O que as americanas podem esperar das políticas do Biden para as mulheres?
Eu acho que mais do que suas futuras políticas, já me parece extremamente simbólico ter a Kamala como vice. Não só por ela ser mulher e ocupar esse cargo, mas também por ver um homem, seu marido, como segundo cavalheiro. É saudável demais não só para as meninas sentirem que podem almejar um cargo como esse, mas também para os homens verem outro homem que não está na posição principal. O marido dela [o advogado Douglas Emhoff] está empolgado com isso. O sucesso da Kamala é o sucesso de todas nós, meninas e mulheres.

No Brasil, diversos políticos escolhem mulheres como vice mas, na equipe, a maioria ainda é de homens. Isso também aconteceu com Biden?
Na minha equipe, é quase 50/50, mas tem mais mulheres do que homens. Fiquei positivamente surpreendida ao ver o cuidado que se teve com igualdade de gênero e respeito em relação à orientação sexual, raça, idade. No primeiro dia de trabalho, temos que assistir a um vídeo do Joe Biden dizendo que não tolera qualquer tipo de discriminação e abuso. Que não tolera grito. Acho que, como qualquer homem branco de 80 anos, ele pode ter certas coisas que precisam ser melhoradas. Mas acredito que quer mudança

Como você chegou nesse cargo?
Estudei cinema em São Paulo e cheguei a trabalhar no Brasil.
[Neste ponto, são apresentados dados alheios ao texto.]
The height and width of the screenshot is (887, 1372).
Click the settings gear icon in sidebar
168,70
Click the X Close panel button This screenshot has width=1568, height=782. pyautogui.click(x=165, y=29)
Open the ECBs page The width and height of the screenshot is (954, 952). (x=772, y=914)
Mas queria a experiência de estudar nos Estados Unidos e me mudei para cá em 2014. Fiz um curso em Los Angeles de produção para televisão e cinema. Trabalhei no Buzzfeed e, depois, em uma empresa de um canal de comédia no YouTube. No começo desse ano pedi demissão porque queria trabalhar com algo que tivesse um propósito. Pensei até em ser voluntária nas eleições. Fui falando para as pessoas que tinha essa vontade, fiz um curso de política, até que uma pessoa da campanha do Biden pediu uma indicação para um chefe do Buzzfeed, que falou meu nome. Trabalhei como gerente de produção dos vídeos que chamamos de 'orgânicos', como o que foi divulgado logo após sair o resultado. Era para ser usado durante a campanha, foi inspirado na obra de uma fotógrafa negra de Nova York chamada Lorraine O´Grady com cenas de cidadãos americanos. Os líderes [da campanha] assistiram e seguraram para ser o vídeo da vitória.
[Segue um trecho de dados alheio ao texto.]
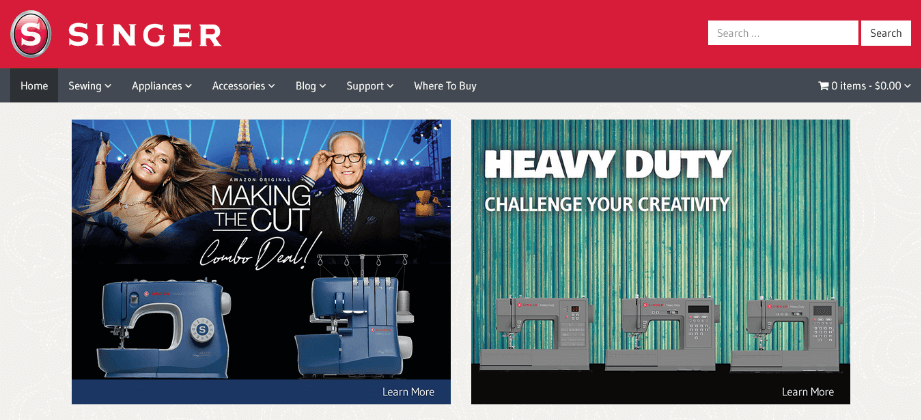
Task: Click Learn More on Making the Cut banner
Action: (x=408, y=392)
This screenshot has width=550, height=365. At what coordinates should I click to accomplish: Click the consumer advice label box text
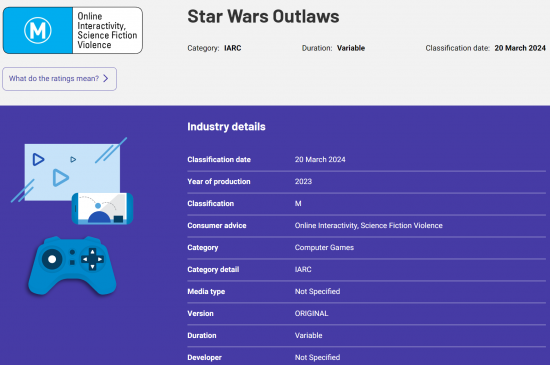tap(107, 31)
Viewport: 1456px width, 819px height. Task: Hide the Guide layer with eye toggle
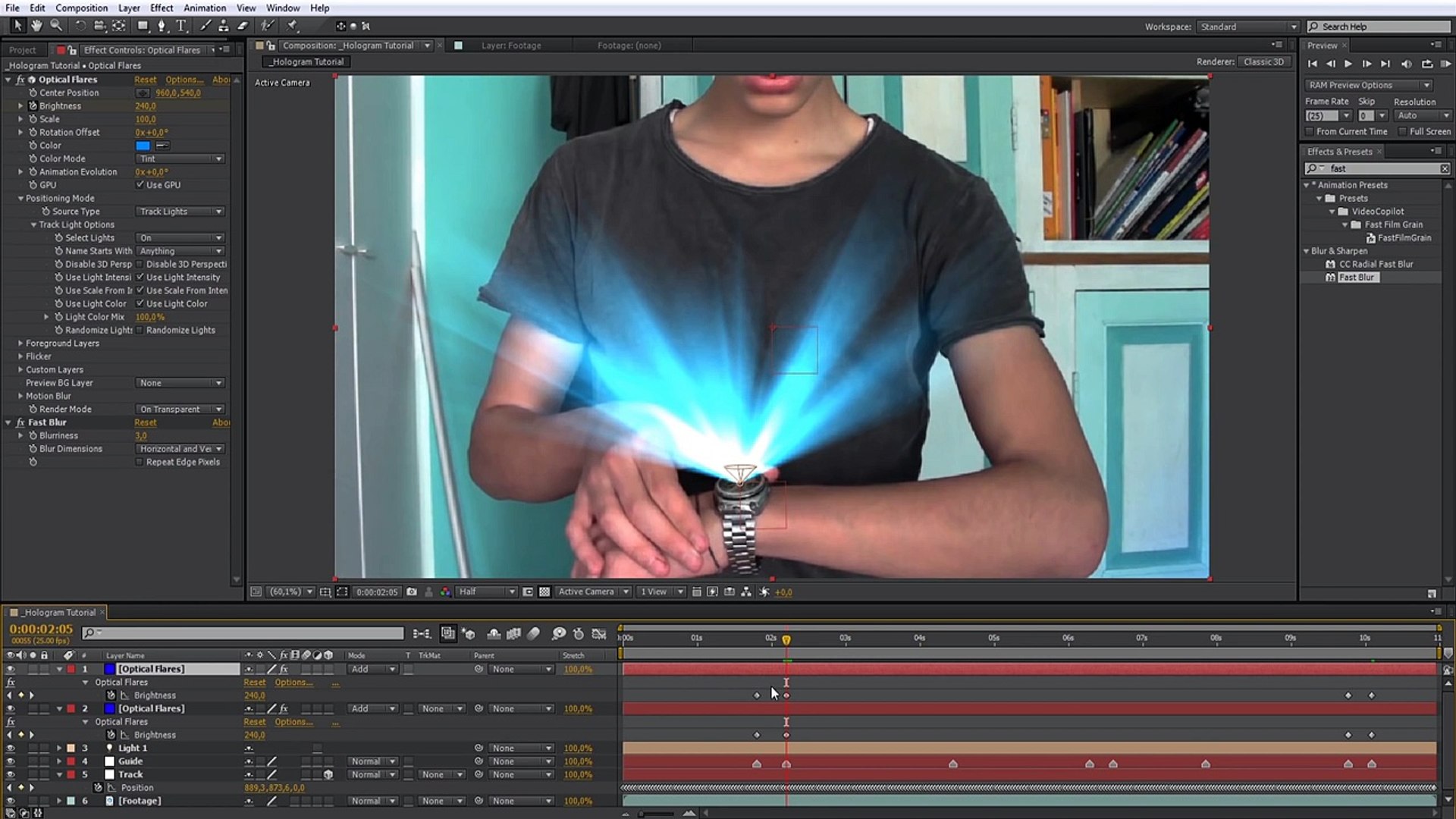pyautogui.click(x=11, y=761)
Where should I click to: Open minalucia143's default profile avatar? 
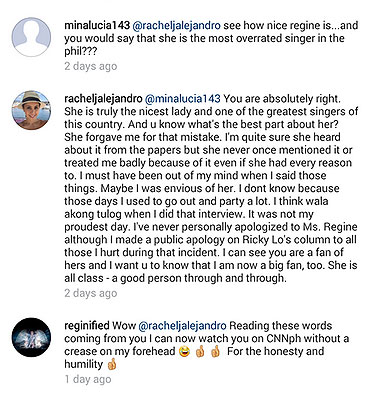coord(31,37)
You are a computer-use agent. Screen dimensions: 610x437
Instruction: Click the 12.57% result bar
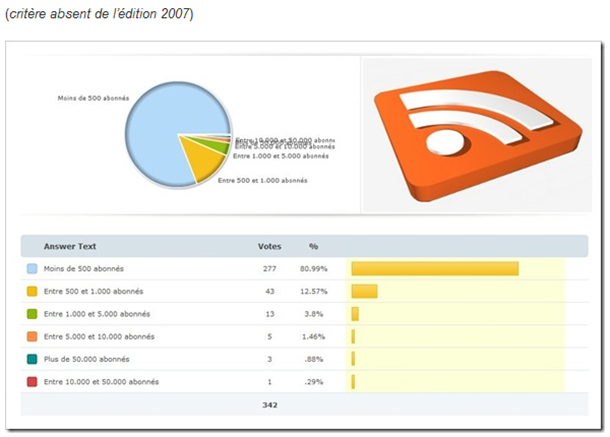[x=364, y=291]
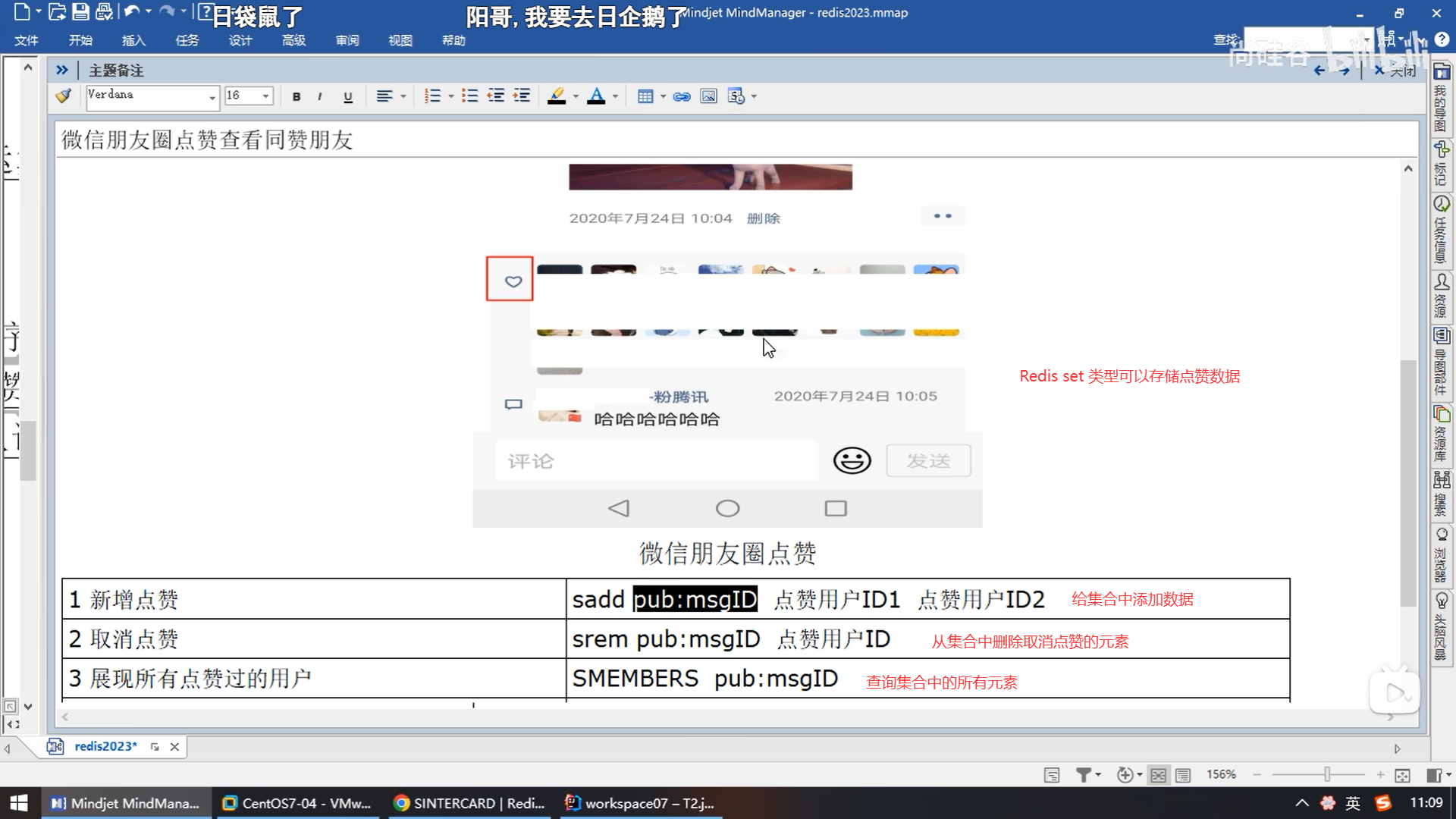Image resolution: width=1456 pixels, height=819 pixels.
Task: Toggle bold formatting in notes toolbar
Action: coord(297,96)
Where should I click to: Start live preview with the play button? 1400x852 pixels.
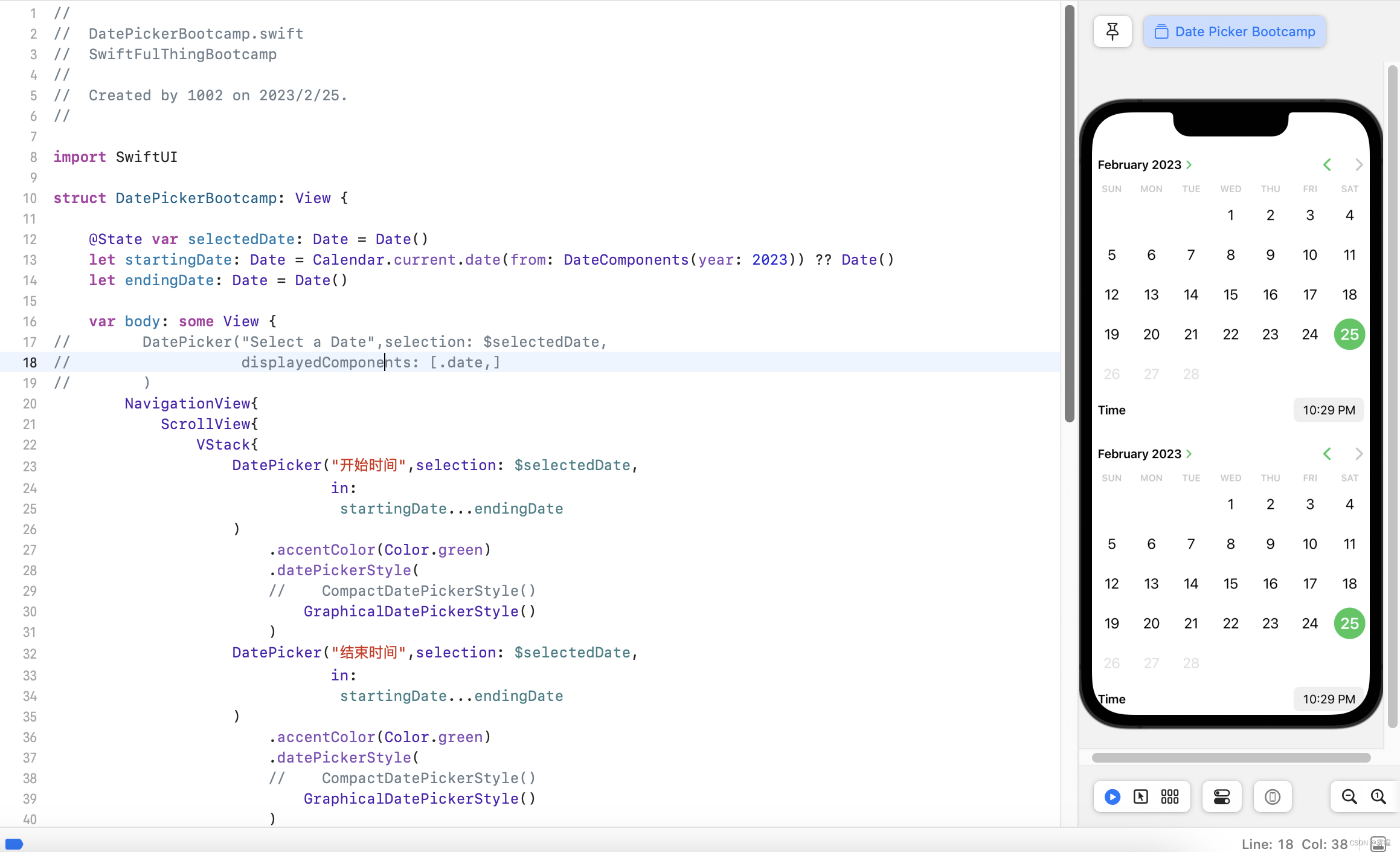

Qual foi o momento mais marcante para você no período da campanha?
O que mais fico lembrando é do time e de ver como me deu orgulho de trabalhar em uma equipe cheia de gente maravilhosa, tão boa, gentil. Eu sempre gostei de trabalhar, mas essa é uma das primeiras vezes que consigo fala de boca cheia que amo muito o que faço. Senti na alma essa felicidade, esse orgulho.

Você teve contato com mulheres do partido Democrata que considera inspiradoras?
A gente tinha reuniões semanais, online, com toda a equipe de campanha. Toda semana vinha alguém conversar conosco, dar uma palavra de apoio e empolgação. Duas delas foram as congressistas Nancy Pelosi e Elizabeth Warren. Ver elas e a Kamala atuando faz eu me sentir mais empoderada, mais confortável em ser quem eu sou. Eu cresci me achando estranha, me chamavam de bocuda. Não em casa, na minha família fui acostumada a poder falar o que pensava. Mas me achava o patinho feio. Acho que a nossa geração já está vendo uma diferença no sentido de ter mulheres reivindicando o que elas querem.

Com quem você gostaria de trabalhar no futuro?
Com a [congressista] Alexadria Ocasio-Cortez. Ela, assim como as mulheres que citei, colocam a cara à tapa. Elas falam da experiência de trabalhar contra o patriarcado e é como se isso abrisse o caminho para outras mulheres chegarem longe também. A questão da sororidade é extremamente importante. No Brasil e aqui, a gente cresce achando que mulher é contra mulher, se tem uma bem-sucedida, só tem essa vaga, que é dela. Tive muita sorte de aprender com outras mulheres que temos que estar sempre nos elevando.